But another metric hit a historic number. The unemployment rate among black Americans is now at 5.9 percent, the lowest it has ever been recorded.
There are two caveats to that data point. The first is that the government began tracking the figure in 1972. The second is that the metric is volatile. Between December 2017 and January, it jumped nearly a percentage point. That complicated Trump’s frequent use of the figure to demonstrate how he has delivered for black voters during his State of the Union address. The number recovered in February.
Perhaps as important, the black unemployment rate has never been closer to the white unemployment rate. The improvement in unemployment that’s been seen since the end of the recession is one thing, but black unemployment has consistently been at least 66 percent higher than the white unemployment rate. As of May, it was 69 percent higher, the lowest since the depth of the recession.
That’s an important date to note. Usually when black unemployment draws closer to white unemployment, it’s a function of spiking white unemployment rates. (That’s what happened in 1975, too.) That’s not the case now.

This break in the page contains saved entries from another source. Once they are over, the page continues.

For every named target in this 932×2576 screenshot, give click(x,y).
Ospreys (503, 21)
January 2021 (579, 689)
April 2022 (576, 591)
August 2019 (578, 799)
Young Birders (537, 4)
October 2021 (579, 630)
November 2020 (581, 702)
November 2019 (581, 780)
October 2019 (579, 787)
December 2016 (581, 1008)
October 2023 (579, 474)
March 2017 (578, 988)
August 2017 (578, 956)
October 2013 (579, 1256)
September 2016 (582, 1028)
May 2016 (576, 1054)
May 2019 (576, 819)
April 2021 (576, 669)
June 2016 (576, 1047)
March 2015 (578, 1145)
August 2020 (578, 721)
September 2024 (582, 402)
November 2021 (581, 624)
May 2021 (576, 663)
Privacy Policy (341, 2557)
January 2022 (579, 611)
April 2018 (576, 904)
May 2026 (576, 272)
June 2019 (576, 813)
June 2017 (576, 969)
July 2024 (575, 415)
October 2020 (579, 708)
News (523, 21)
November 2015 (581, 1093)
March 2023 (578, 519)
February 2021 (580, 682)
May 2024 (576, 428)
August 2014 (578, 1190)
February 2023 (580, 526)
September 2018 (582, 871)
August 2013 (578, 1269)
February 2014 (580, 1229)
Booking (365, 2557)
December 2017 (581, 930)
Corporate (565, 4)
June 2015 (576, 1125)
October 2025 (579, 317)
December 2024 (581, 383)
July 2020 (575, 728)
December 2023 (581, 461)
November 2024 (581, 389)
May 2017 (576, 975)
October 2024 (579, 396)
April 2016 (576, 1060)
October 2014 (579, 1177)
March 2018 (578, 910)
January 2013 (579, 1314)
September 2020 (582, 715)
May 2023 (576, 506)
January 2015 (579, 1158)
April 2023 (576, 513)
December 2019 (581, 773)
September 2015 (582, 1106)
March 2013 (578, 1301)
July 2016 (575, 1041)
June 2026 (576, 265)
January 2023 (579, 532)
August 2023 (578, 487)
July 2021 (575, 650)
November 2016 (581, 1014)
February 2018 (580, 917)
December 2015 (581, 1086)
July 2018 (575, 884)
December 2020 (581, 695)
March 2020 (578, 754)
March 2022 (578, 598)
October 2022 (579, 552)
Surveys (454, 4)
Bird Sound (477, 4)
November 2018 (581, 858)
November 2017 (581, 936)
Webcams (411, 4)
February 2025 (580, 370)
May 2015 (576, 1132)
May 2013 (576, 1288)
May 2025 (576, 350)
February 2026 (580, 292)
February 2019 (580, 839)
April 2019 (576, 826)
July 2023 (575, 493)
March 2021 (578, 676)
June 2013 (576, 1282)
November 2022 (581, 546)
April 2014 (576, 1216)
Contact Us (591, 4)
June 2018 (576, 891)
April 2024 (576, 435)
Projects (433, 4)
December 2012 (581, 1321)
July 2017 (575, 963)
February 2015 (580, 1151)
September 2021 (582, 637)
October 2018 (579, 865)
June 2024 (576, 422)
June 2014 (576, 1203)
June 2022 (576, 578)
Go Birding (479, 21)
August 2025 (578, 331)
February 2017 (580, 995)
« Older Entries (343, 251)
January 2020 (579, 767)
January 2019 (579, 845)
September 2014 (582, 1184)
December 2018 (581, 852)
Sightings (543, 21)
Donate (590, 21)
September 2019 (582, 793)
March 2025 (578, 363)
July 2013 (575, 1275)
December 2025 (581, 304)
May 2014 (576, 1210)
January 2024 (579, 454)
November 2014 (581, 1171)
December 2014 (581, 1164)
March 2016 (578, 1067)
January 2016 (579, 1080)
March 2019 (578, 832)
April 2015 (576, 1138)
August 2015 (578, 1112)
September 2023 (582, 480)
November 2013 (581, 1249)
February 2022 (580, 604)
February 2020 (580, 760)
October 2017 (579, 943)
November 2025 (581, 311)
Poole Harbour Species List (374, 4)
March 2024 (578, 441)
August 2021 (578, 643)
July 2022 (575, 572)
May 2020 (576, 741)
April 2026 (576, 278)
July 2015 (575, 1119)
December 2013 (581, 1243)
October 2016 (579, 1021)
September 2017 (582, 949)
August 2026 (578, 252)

As of May, the black unemployment rate is 2.4 points higher than the white unemployment rate, the first time it has ever been less than 3 points higher.
How much of this is a function of Trump’s leadership is unclear, as is the effort to determine the relationship between any president and major economic indicators. Since he has been president, the overall unemployment rate has fallen one point, and the black unemployment rate has fallen nearly two points.
The subtlety of the relationship between a president’s actions and improving economic conditions may, we suspect, be lost in Trump’s rhetoric about this historic new low.